When we talk about keeping the internet free and open, we are often worried about blocking and spying. One of the ways in which we protect the Web is by ensuring Net Neutrality. Net Neutrality is about non-discrimination. Its principle is that if I pay to connect to the Net with a certain quality of service, and you pay to connect with that or a greater quality of service, then we can both communicate at the same level. This is important because it allows an open, fair market. It’s essential to an open, fair democracy. The alternative is a Web in which governments or large companies, or frequently a close association of the two, try to control the internet, with packets of information delivered in a way that discriminates for commercial or political reasons. Regimes of every sort spy on their citizens, deriving hugely accurate and detailed profiles of them and their intimate lives. Today, the battle is building. The rights of individual people on the Web are being attacked, and at the moment only a few few people really understand and realize what is going on.

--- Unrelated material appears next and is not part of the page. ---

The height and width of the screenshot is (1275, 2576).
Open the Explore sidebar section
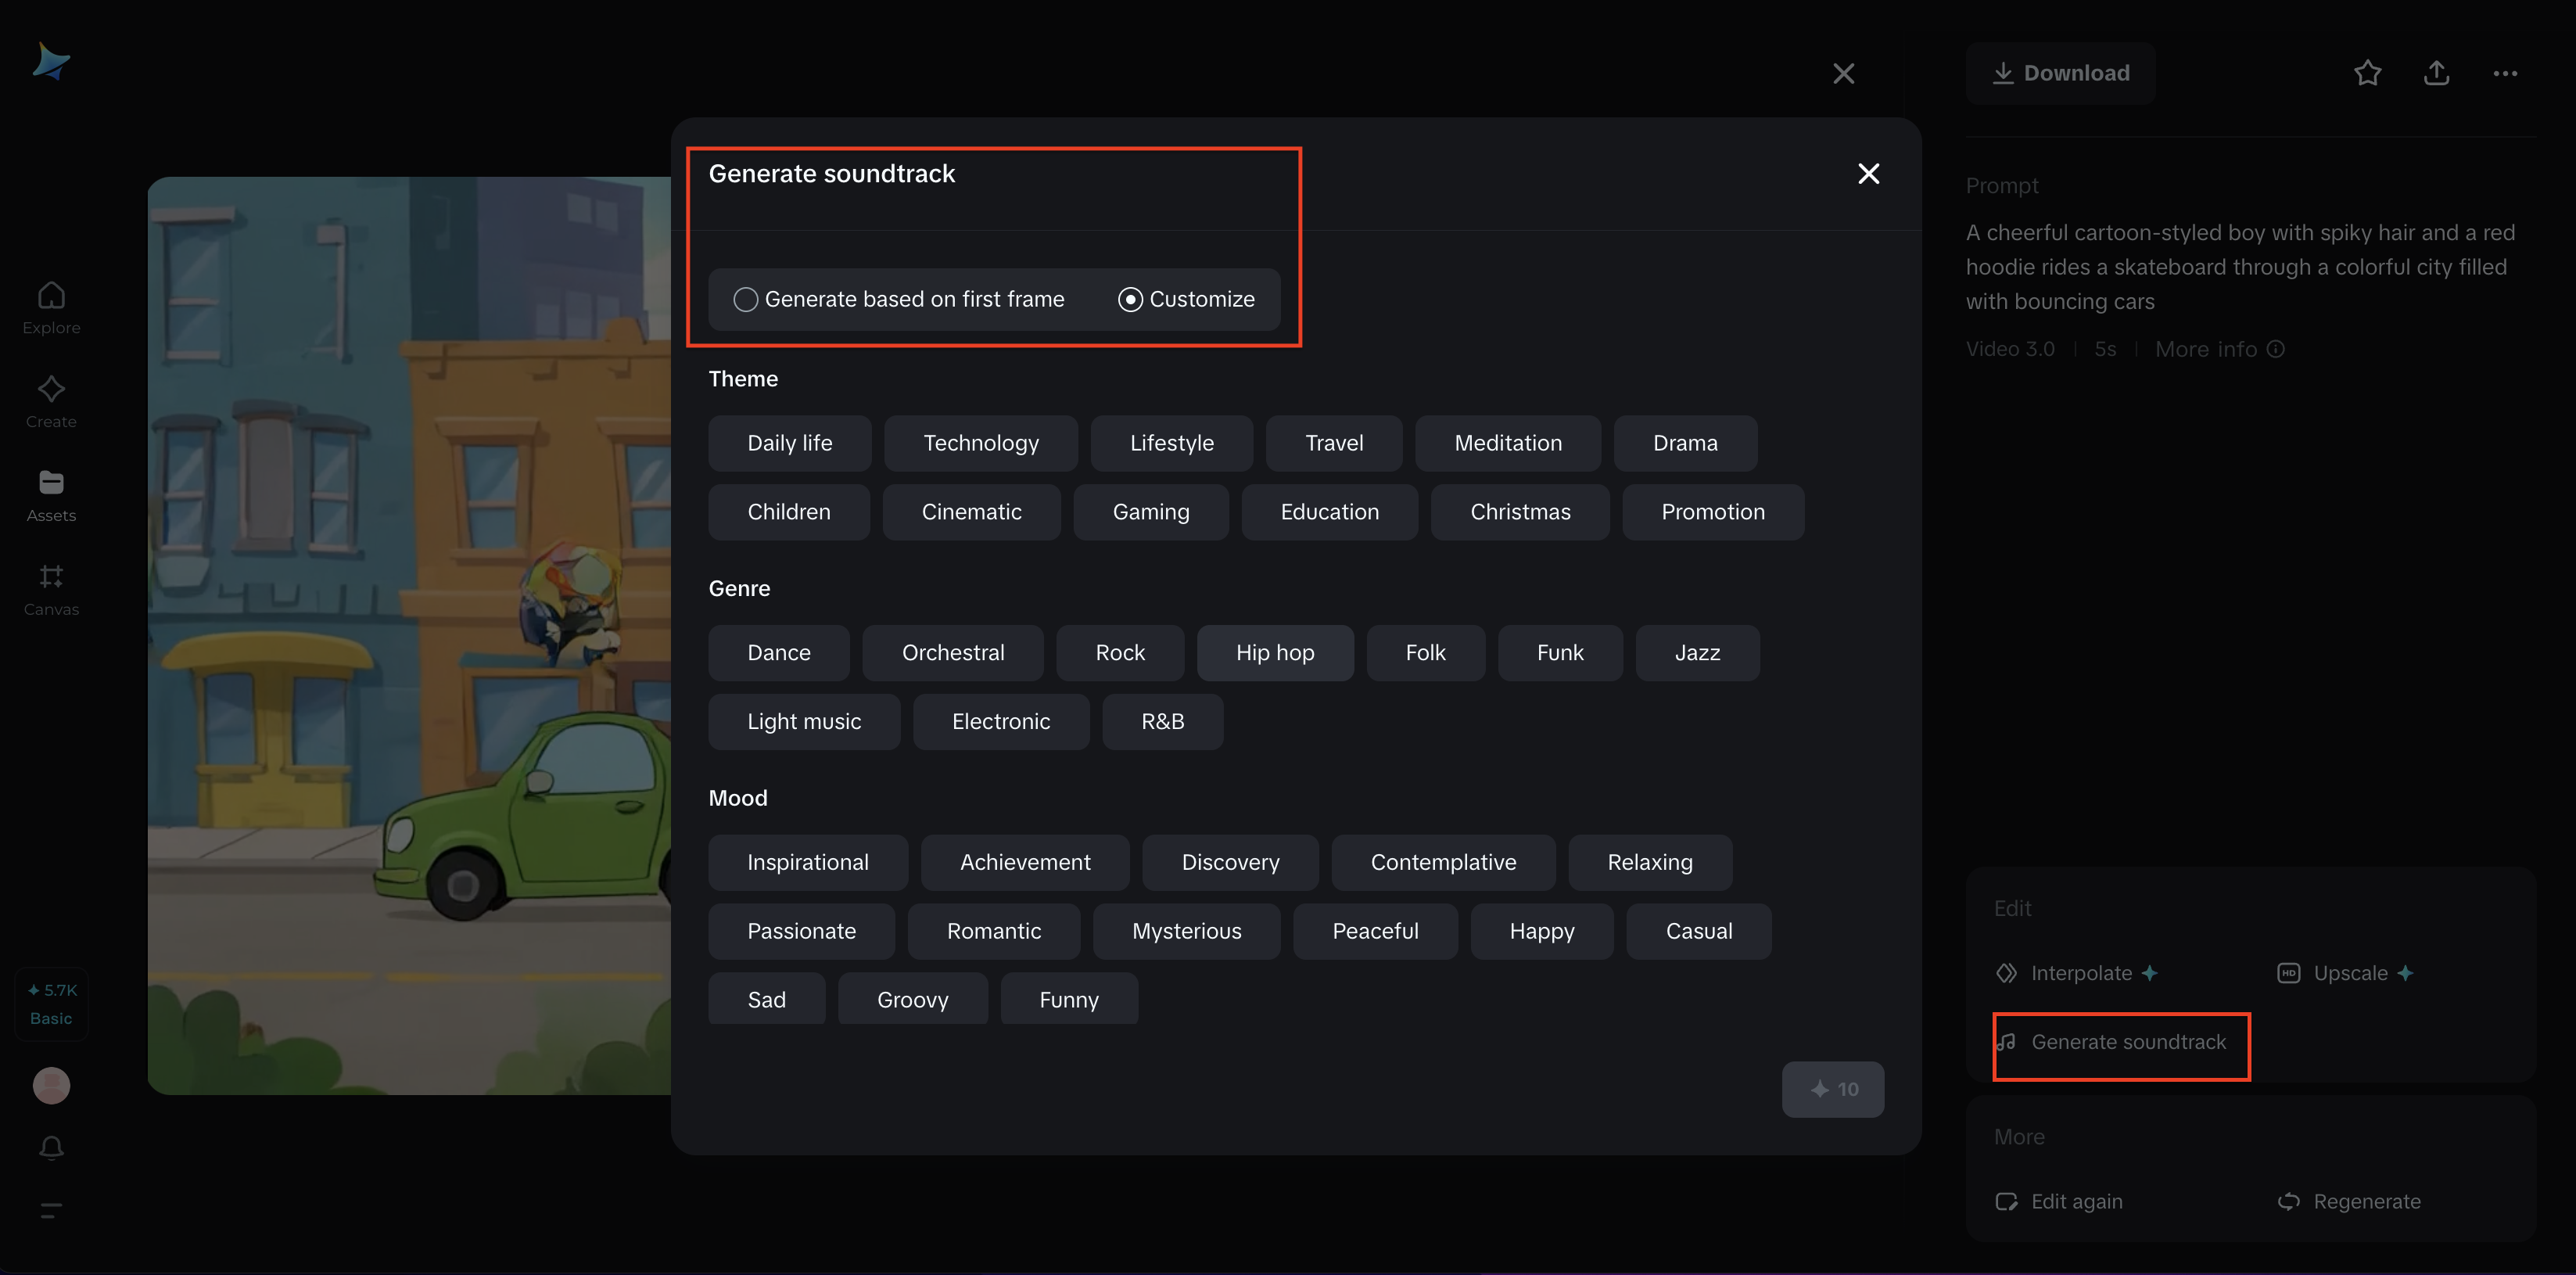pyautogui.click(x=51, y=307)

The World Wide Web turns 25 next year. We have come a long way, but we must all continue to push for these various forms of openness in the appropriate places. Only then can we ensure that the Web is for everyone.
Many the projects I've been involvd, or depended on, are developped with an open process. The W3C and the IETF are open processews where there are non-profit Organizations to run them. Many open source projects, are based on open processes aroud a shared code repository on something like GitHub or Gitlab. Hamish Campbell includes them in his essay on 4 opens[HC]:
Open process refers to the transparent and participatory decision-making processes that govern [tech] projects. By involving stakeholders in project planning, development, and governance, open process fosters trust, accountability, and collective ownership. Progressive social and tech initiatives can embrace open process by adopting democratic and inclusive decision-making structures, such as consensus-based decision-making or participatory budgeting. For example, open process can enable community-led initiatives, address social justice issues, and promote collective well-being.
He mentions tech projects, but there is no reaon it has to be a tech project. It could be any project.